Baker-baker paradox!

It has been a while that I am thinking how our memory works. I have some ideas which is mostly based on my personal taking from my own experiences. However, I was not able scientifically explore this topic more, unfortunately, despite the fact that my wife gave me a book as a birthday present about the brain last year.

It possibly happened to all of us that we can remember some words, names, or memories much easier/faster than the others. Why is that? maybe if we could understood the procedure behind this, we would be able to memorize things better. My understanding is that, we tend to forgot things which have less connections to the other part of our memories.
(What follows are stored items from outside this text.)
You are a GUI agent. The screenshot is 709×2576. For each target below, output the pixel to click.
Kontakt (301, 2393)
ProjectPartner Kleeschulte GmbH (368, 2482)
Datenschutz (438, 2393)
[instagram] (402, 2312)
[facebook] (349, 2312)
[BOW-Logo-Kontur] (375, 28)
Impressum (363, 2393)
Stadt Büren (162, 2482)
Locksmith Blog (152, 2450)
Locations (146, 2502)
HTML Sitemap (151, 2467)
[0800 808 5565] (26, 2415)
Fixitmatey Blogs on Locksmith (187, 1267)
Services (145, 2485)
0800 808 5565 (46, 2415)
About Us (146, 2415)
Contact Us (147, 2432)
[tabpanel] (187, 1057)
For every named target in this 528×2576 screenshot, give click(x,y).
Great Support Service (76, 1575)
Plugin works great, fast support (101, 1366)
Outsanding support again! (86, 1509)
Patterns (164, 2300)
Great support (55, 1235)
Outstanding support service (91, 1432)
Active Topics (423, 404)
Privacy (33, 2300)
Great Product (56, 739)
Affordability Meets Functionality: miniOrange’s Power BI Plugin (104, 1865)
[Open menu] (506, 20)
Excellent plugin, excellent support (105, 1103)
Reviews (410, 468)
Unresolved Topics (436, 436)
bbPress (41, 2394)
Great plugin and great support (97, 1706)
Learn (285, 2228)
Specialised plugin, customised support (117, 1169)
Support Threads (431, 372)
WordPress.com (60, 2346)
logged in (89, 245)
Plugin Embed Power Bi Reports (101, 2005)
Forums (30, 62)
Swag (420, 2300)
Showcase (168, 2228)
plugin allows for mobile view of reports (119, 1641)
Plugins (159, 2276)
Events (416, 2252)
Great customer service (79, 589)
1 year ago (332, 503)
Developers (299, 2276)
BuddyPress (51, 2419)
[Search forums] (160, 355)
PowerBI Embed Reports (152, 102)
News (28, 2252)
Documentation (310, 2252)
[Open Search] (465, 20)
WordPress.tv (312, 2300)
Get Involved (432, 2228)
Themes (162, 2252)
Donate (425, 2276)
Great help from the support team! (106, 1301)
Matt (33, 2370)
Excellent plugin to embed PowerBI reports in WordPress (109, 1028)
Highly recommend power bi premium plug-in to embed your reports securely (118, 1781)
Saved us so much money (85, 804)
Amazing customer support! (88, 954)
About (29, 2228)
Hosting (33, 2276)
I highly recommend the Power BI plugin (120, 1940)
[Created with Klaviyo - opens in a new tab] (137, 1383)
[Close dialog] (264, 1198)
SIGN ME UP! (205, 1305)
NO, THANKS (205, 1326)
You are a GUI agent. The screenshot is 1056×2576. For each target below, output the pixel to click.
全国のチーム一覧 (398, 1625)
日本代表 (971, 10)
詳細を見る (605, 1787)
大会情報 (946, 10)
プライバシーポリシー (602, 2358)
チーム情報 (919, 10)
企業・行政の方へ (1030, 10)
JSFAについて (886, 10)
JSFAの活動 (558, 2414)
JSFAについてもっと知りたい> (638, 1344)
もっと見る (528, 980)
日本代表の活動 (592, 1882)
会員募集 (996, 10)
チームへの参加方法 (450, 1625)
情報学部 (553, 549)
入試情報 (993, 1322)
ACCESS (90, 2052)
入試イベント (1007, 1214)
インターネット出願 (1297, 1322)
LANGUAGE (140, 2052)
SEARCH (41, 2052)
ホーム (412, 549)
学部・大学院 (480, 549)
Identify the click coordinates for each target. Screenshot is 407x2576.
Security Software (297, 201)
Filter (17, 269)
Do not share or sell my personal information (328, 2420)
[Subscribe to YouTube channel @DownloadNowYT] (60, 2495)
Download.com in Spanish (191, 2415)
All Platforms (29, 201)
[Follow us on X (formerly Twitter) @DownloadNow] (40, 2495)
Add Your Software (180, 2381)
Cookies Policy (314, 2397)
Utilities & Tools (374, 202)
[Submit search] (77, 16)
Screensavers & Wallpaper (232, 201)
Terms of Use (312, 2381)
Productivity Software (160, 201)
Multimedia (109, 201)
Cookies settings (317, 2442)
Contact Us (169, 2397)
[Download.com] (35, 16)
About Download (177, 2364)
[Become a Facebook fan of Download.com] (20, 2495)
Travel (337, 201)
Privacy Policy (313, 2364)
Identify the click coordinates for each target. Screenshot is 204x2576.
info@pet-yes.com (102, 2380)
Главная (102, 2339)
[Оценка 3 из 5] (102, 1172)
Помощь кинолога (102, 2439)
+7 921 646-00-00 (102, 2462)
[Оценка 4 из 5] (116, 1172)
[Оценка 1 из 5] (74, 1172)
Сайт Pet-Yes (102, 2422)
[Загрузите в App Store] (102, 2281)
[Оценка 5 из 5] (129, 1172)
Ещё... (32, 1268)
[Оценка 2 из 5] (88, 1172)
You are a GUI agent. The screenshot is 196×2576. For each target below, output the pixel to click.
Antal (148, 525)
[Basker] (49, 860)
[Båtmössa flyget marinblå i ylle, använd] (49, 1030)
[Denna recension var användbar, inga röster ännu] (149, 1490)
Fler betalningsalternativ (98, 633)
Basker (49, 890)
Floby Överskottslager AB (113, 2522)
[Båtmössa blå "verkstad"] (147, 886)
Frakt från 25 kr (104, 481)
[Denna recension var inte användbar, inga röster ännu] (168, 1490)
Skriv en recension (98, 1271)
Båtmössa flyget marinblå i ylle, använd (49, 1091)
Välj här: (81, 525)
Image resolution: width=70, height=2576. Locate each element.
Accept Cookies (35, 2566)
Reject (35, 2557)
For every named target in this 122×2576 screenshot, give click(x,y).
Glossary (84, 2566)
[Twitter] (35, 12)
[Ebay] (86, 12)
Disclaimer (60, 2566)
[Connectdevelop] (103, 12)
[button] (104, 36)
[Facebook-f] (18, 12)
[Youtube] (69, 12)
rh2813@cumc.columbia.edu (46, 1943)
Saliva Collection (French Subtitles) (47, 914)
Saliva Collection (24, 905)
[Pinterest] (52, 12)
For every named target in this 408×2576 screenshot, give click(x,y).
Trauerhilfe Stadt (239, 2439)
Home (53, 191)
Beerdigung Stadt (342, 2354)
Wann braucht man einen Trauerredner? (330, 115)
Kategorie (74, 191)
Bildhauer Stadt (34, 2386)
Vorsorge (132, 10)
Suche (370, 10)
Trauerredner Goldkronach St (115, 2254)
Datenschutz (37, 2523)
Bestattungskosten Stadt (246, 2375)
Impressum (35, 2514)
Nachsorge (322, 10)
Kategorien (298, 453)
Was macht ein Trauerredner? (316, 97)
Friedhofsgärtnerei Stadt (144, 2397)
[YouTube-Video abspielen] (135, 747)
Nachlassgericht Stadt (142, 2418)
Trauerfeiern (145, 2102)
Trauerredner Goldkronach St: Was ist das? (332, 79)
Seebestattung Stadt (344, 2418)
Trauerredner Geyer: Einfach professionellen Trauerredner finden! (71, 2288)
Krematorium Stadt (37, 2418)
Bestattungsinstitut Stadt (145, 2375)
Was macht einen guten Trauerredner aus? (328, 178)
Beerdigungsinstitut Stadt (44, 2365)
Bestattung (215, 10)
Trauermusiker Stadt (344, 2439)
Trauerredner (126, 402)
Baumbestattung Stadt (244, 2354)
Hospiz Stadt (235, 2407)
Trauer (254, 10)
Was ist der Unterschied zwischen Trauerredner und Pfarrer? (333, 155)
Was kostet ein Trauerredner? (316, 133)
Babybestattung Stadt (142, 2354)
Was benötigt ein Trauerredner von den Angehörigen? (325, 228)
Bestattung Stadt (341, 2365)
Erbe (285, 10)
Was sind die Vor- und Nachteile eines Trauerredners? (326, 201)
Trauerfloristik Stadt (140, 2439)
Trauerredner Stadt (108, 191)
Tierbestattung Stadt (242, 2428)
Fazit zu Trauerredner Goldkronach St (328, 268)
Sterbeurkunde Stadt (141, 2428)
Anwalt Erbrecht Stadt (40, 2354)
On contrary, we tend to remember things easier which has more nodes or connection in the brain.

Apparently, this is something that has been known for a while in psychology and social sciences under baker-Baker paradox. Roughly speaking, if we would be able to manageably associate each new peace of information in the present network of our memories, it is more likely to be able to remember it later.

Recently, I came across this interesting TED talk on how to train our brain to memorize better, which is practically based on the above simple concept. http://www.ted.com/talks/joshua_foer_feats_of_memory_anyone_can_do.html

I should call your attention to the fact that the above tricks work best for memorizing stuff over a short period of time, however, they do not form a (long term) memory.  Hence, another relevant question is that how long does it take for a memory to slip away from our brain? Additionally, how we can improve our long term memory? This will be a subject of another post in near future.

PS: Based on comments that I received from friends, I would start to write smaller post for convenience of viewers. Thank you all for your comments.